> _TO BE DONE_
Give the records between the line holding "Screen dimensions: 910x517" and the line holding "Action: pos(586,105)", inclusive, as a JSON list of strings, one string per line, leaving out blank lines.

Items from a data source:
* * *
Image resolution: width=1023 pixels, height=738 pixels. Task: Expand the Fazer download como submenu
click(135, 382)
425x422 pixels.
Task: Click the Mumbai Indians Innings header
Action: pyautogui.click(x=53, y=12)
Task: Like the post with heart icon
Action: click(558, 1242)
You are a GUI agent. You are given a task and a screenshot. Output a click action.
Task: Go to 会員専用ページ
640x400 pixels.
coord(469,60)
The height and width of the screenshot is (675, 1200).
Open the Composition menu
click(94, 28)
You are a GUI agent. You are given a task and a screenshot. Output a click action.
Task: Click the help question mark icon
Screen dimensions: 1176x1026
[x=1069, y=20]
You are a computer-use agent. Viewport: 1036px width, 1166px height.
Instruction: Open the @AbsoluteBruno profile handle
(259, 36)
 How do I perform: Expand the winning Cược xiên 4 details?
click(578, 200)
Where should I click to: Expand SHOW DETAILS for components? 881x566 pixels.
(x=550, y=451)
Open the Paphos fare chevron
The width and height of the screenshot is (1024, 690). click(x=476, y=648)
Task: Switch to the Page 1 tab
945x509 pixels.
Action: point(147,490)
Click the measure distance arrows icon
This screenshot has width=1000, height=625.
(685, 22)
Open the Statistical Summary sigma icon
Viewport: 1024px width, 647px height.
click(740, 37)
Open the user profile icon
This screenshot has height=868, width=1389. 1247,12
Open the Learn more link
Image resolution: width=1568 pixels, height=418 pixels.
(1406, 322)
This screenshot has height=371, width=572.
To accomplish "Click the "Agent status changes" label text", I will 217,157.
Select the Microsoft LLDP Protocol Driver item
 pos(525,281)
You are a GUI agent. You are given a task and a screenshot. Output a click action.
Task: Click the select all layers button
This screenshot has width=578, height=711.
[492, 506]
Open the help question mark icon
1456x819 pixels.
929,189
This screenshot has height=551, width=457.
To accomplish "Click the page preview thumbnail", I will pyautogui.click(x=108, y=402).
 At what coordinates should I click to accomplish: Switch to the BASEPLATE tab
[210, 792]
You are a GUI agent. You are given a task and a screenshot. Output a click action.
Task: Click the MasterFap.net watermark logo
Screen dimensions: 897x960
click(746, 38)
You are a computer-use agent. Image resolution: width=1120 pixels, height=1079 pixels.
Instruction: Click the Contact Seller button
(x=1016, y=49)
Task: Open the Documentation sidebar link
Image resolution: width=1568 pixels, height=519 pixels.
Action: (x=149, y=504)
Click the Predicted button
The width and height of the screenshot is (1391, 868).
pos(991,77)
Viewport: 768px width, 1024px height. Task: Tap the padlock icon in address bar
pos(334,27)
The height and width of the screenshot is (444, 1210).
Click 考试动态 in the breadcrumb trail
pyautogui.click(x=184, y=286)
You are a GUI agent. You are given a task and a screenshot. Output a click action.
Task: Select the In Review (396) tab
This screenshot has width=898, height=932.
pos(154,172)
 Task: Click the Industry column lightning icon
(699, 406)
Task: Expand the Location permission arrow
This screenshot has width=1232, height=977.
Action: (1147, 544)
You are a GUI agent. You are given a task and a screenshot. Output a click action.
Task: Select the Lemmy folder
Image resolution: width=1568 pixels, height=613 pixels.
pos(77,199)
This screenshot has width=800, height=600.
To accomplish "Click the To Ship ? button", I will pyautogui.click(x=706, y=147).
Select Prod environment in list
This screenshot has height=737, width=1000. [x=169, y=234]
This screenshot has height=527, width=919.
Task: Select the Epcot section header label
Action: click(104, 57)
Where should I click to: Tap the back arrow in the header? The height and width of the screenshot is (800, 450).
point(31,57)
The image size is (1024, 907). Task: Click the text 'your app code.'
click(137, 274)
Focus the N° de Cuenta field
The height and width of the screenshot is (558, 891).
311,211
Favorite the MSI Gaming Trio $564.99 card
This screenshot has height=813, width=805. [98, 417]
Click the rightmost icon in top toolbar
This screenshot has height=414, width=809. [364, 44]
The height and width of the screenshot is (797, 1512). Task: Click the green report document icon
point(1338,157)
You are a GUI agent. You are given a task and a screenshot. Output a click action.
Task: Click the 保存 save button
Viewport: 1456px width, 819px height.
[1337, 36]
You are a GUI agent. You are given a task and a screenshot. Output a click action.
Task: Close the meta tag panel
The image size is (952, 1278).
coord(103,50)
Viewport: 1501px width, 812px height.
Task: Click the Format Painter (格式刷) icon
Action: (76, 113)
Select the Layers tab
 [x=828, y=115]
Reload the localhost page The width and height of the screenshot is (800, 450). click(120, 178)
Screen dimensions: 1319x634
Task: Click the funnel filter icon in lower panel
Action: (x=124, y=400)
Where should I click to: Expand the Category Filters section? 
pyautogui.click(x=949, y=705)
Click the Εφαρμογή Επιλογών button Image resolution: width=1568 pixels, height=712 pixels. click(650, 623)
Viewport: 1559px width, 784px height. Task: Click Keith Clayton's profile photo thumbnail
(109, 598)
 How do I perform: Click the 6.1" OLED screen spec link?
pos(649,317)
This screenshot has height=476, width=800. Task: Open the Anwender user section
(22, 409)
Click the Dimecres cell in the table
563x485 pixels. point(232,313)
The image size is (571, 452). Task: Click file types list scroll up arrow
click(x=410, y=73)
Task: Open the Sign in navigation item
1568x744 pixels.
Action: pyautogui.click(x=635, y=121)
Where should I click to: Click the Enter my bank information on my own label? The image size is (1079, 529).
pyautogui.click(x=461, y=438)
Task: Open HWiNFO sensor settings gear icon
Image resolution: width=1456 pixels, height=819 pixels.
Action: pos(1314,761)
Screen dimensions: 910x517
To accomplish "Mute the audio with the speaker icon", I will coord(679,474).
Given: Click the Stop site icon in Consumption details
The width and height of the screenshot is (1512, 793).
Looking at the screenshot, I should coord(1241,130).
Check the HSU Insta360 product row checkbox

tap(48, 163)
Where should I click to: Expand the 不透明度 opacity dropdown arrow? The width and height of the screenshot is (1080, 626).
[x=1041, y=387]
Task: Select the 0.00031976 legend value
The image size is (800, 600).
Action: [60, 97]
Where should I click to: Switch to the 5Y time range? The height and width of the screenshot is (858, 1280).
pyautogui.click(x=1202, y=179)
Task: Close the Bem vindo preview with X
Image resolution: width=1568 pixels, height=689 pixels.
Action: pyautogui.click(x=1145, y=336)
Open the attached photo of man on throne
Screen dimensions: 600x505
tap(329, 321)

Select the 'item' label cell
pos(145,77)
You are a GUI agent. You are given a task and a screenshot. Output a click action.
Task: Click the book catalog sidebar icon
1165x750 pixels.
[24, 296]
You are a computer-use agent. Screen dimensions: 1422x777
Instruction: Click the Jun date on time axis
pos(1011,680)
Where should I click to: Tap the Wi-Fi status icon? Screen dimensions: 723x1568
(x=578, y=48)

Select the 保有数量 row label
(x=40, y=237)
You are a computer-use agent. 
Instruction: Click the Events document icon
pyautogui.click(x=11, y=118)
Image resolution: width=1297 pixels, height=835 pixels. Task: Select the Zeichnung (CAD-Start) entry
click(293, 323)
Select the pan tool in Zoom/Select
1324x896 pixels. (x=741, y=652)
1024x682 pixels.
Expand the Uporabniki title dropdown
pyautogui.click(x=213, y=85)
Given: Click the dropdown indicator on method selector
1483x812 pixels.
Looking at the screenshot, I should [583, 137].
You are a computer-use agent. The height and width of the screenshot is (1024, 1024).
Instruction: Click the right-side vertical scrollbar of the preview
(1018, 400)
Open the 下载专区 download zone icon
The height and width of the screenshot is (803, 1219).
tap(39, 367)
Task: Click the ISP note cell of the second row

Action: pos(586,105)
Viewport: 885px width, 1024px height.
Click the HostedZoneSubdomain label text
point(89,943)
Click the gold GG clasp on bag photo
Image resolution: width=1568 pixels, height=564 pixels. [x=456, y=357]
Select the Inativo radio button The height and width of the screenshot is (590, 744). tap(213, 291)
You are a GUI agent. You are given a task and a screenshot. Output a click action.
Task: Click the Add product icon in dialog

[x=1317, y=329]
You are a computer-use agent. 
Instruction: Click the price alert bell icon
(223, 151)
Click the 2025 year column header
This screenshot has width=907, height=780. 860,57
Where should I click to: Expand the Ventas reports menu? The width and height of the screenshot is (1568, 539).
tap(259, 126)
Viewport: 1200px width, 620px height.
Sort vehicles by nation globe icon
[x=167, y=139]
* * *
> _WRITTEN REPLY_
[
  "Screen dimensions: 910x517",
  "To accomplish \"Mute the audio with the speaker icon\", I will coord(679,474).",
  "Given: Click the Stop site icon in Consumption details",
  "The width and height of the screenshot is (1512, 793).",
  "Looking at the screenshot, I should coord(1241,130).",
  "Check the HSU Insta360 product row checkbox",
  "tap(48, 163)",
  "Where should I click to: Expand the 不透明度 opacity dropdown arrow? The width and height of the screenshot is (1080, 626).",
  "[x=1041, y=387]",
  "Task: Select the 0.00031976 legend value",
  "The image size is (800, 600).",
  "Action: [60, 97]",
  "Where should I click to: Switch to the 5Y time range? The height and width of the screenshot is (858, 1280).",
  "pyautogui.click(x=1202, y=179)",
  "Task: Close the Bem vindo preview with X",
  "Image resolution: width=1568 pixels, height=689 pixels.",
  "Action: pyautogui.click(x=1145, y=336)",
  "Open the attached photo of man on throne",
  "Screen dimensions: 600x505",
  "tap(329, 321)",
  "Select the 'item' label cell",
  "pos(145,77)",
  "You are a GUI agent. You are given a task and a screenshot. Output a click action.",
  "Task: Click the book catalog sidebar icon",
  "1165x750 pixels.",
  "[24, 296]",
  "You are a computer-use agent. Screen dimensions: 1422x777",
  "Instruction: Click the Jun date on time axis",
  "pos(1011,680)",
  "Where should I click to: Tap the Wi-Fi status icon? Screen dimensions: 723x1568",
  "(x=578, y=48)",
  "Select the 保有数量 row label",
  "(x=40, y=237)",
  "You are a computer-use agent. ",
  "Instruction: Click the Events document icon",
  "pyautogui.click(x=11, y=118)",
  "Image resolution: width=1297 pixels, height=835 pixels. Task: Select the Zeichnung (CAD-Start) entry",
  "click(293, 323)",
  "Select the pan tool in Zoom/Select",
  "1324x896 pixels. (x=741, y=652)",
  "1024x682 pixels.",
  "Expand the Uporabniki title dropdown",
  "pyautogui.click(x=213, y=85)",
  "Given: Click the dropdown indicator on method selector",
  "1483x812 pixels.",
  "Looking at the screenshot, I should [583, 137].",
  "You are a computer-use agent. The height and width of the screenshot is (1024, 1024).",
  "Instruction: Click the right-side vertical scrollbar of the preview",
  "(1018, 400)",
  "Open the 下载专区 download zone icon",
  "The height and width of the screenshot is (803, 1219).",
  "tap(39, 367)",
  "Task: Click the ISP note cell of the second row",
  "Action: pos(586,105)"
]